Sochi Olympics a 'monstrous scam' - Russian opposition

  • Published
Boris Nemtsov presents his report in Moscow. Photo: 30 May 2013
Image caption,
Boris Nemtsov also says the Sochi Olympics is damaging for the local ecosystem

As much as $30bn (£20bn) has been stolen in preparations for next year's Winter Olympics in Sochi, Russian opposition leaders say.

Boris Nemtsov and Leonid Martynyuk say the games are "a monstrous scam" and will be the most expensive in history, costing more than $50bn.

A lack of fair competition and secrecy sharply increased the cost, benefitting only businessmen close to President Vladimir Putin, they say in a report.

A Russian official dismissed the claim.

Mr Nemtsov was quoted by Reuters as saying that he would now be pushing for a thorough investigation into the matter by Russian prosecutors.

He also questioned the wisdom of staging the games in a subtropical climate in the city on the Black Sea coast.

But Deputy Prime Minister Dmitry Kozak, who is responsible for the 2014 Games, was quoted as saying: "In spite of envious people, the Russian Winter Olympic Games will be held in the southern capital - subtropical Sochi."

Meanwhile, International Olympic Committee (IOC) spokesman Mark Adams said it appeared that Russia was taking any corruption claims related to the Olympics seriously.

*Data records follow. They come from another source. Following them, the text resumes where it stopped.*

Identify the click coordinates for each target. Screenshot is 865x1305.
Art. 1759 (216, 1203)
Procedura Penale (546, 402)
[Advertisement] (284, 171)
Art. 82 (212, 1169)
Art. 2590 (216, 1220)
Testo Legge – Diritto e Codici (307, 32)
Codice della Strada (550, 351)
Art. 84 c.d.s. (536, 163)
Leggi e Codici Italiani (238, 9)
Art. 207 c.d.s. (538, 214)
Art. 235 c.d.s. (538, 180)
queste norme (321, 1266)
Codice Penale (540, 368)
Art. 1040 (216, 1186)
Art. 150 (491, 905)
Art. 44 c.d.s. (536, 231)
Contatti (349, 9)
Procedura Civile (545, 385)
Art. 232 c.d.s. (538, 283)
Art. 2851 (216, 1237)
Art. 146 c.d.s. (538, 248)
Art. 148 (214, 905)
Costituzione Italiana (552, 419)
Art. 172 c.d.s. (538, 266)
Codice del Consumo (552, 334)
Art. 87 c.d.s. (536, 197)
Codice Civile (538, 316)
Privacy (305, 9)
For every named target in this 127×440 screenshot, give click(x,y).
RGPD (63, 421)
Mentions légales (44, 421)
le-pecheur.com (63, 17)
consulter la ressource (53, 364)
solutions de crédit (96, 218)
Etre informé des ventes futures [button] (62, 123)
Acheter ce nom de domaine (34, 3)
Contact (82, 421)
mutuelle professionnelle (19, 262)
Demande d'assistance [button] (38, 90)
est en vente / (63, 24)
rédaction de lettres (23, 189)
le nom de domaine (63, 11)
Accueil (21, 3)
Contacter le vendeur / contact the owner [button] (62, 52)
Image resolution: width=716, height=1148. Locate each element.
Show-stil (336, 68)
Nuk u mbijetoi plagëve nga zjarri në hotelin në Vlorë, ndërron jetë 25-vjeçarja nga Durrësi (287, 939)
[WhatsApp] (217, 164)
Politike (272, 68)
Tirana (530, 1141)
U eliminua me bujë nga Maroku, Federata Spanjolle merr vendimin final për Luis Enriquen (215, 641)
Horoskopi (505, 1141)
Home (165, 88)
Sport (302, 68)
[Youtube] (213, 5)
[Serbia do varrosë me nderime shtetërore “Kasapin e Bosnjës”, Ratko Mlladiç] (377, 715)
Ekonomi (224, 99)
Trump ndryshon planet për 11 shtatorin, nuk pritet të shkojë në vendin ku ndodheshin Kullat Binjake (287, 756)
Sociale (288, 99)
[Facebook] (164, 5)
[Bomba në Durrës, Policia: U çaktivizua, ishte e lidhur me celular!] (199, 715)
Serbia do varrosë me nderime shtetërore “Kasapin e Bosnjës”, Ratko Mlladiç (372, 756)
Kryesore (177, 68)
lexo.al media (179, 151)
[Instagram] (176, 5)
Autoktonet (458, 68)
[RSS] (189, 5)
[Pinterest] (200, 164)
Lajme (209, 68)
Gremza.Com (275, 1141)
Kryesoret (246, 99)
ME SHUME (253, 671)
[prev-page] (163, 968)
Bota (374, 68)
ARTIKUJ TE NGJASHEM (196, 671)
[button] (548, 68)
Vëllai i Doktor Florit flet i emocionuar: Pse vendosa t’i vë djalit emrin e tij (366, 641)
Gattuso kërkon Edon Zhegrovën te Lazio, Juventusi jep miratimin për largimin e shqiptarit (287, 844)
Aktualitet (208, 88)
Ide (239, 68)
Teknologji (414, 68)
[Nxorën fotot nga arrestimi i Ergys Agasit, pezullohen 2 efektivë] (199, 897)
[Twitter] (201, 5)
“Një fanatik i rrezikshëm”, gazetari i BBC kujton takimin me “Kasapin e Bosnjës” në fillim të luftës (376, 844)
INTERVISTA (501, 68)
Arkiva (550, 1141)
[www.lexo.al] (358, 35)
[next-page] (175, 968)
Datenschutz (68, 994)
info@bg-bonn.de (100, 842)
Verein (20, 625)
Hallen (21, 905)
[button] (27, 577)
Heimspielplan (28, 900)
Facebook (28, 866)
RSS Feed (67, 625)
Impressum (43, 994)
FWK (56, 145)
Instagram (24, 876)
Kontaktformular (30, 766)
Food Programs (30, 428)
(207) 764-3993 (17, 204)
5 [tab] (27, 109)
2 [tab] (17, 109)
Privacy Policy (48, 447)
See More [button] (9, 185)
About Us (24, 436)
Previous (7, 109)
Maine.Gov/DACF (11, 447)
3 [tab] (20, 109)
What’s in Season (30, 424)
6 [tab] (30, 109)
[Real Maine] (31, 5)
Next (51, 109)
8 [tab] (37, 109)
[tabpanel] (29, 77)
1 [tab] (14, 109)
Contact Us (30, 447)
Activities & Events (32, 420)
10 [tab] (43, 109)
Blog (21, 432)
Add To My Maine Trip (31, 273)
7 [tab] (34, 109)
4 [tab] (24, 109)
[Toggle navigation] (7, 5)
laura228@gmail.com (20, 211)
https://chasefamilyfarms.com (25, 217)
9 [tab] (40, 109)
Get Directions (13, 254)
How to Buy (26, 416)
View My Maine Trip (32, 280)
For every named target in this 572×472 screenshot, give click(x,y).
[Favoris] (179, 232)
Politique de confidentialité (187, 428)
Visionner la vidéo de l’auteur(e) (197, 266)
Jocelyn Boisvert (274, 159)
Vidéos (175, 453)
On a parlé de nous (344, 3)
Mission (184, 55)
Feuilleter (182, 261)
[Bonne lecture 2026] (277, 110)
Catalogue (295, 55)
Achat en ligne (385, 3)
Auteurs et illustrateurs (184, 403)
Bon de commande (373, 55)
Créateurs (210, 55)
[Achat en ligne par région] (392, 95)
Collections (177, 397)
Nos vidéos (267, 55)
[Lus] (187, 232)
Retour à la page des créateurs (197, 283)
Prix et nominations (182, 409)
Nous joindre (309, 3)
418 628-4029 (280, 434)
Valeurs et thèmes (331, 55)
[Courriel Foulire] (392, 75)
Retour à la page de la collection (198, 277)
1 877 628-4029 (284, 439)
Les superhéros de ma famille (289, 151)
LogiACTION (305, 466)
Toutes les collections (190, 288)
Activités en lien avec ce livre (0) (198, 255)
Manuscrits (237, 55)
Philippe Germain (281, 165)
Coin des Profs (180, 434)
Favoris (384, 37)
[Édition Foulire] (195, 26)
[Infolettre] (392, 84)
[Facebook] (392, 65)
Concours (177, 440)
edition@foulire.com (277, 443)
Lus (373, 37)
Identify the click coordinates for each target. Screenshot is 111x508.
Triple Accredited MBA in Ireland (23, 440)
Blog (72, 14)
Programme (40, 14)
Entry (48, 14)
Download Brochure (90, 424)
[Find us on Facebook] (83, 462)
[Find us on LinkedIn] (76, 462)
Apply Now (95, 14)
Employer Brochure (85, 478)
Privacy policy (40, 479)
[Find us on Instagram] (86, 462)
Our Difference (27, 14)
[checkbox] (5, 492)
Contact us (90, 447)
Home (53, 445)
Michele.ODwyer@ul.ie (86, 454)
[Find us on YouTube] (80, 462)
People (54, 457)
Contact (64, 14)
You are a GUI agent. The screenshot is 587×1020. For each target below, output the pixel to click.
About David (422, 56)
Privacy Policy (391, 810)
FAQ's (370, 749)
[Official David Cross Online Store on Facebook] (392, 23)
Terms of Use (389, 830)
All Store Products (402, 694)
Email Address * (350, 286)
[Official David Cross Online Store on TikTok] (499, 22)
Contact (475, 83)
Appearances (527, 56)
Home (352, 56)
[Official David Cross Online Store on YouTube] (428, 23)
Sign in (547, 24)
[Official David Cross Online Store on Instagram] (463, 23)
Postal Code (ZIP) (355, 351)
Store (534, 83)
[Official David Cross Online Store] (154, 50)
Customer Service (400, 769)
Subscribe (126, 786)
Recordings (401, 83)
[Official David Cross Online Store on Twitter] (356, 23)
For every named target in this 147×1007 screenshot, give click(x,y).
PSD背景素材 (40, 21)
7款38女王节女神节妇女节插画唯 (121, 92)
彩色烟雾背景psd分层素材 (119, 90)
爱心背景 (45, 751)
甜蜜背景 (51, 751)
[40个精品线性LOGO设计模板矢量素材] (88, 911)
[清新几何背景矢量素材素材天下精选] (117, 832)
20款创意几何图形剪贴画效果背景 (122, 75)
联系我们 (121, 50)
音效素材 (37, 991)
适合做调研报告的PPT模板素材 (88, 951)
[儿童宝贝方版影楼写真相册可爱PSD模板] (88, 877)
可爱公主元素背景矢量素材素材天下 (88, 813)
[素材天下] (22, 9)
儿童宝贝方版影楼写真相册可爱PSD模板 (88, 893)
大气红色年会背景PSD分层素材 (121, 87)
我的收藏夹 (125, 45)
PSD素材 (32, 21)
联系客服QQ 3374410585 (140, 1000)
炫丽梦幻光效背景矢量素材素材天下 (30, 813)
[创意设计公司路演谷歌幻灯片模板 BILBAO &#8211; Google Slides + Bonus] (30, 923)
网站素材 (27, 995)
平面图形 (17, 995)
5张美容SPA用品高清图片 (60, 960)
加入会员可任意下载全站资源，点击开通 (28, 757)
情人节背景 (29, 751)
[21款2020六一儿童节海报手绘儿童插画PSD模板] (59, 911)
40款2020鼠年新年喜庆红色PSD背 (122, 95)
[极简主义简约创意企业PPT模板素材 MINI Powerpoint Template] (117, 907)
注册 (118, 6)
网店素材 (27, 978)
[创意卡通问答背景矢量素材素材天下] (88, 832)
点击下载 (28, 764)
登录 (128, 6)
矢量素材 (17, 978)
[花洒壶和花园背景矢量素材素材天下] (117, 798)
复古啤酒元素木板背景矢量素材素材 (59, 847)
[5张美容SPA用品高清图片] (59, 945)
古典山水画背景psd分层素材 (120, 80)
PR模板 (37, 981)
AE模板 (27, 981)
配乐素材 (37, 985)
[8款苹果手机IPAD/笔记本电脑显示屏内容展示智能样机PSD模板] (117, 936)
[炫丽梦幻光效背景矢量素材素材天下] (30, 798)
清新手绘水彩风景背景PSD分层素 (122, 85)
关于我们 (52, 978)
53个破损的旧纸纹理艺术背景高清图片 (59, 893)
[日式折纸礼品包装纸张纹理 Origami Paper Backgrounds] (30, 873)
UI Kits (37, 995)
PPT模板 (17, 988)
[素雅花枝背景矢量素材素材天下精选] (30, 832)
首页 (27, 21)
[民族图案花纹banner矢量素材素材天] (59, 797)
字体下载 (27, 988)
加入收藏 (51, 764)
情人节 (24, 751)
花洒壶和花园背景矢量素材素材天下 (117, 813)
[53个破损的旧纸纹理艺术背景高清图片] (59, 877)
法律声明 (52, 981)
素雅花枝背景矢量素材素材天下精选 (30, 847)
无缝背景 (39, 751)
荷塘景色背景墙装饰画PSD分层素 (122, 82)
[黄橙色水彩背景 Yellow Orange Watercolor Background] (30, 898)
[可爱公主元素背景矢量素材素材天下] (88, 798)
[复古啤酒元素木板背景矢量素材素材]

Mr Adams said Moscow was addressing the issue "pretty much head-on from the president down", according to the Associated Press news agency.

Medals unveiled

Image caption,
President Putin was instrumental in securing the 2014 Winter Olympics for Russia

Mr Nemtsov, a former deputy prime minister, and Mr Martynyuk, a member of the Solidarity movement, released their report on Thursday after analysing Olympic-related data for six months.

The authors say they reached their conclusions by looking at the gap between the original estimate and the final cost and also comparing it with cost overruns at previous Olympics.

"The expenses for the Winter Olympics in Sochi turned out to be more than all expenses for all the sports structures at the previous 21 Winter Olympics put together," the report says.

It says that "between $25bn and $30bn have been stolen", and this has benefited "only oligarchs and companies close to Mr Putin".

The opposition leaders claim that the stolen funds could have been used to build about 3,000km (1870 miles) of high-speed motorways or provide the housing for 800,000 people in Russia.

They say that the final cost of staging the event will be more than four times higher than the original price tag of $12bn announced by Mr Putin.

Details of their findings were released on the day Mr Putin met International Olympic Committee (IOC) officials in St Petersburg to unveil the medals for the Sochi games.